Count the lines in the listing below that contain the string "header". Give only the number.
§
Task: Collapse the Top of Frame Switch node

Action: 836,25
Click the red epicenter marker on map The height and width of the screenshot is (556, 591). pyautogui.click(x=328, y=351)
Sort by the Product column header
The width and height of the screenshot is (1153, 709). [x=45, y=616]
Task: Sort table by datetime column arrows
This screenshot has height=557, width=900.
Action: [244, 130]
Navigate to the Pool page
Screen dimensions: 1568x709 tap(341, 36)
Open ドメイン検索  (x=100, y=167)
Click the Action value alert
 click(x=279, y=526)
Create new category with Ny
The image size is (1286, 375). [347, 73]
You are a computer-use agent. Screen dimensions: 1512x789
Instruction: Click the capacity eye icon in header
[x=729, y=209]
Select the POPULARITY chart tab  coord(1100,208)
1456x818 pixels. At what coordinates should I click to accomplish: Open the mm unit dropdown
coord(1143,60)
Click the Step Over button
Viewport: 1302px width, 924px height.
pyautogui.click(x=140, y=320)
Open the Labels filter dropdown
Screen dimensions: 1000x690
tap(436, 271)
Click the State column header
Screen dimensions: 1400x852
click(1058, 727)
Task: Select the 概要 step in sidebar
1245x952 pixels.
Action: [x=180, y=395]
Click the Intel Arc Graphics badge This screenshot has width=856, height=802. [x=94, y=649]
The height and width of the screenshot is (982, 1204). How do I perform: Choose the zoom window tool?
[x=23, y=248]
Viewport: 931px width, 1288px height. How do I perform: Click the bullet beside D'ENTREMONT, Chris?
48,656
§
Written solution:
3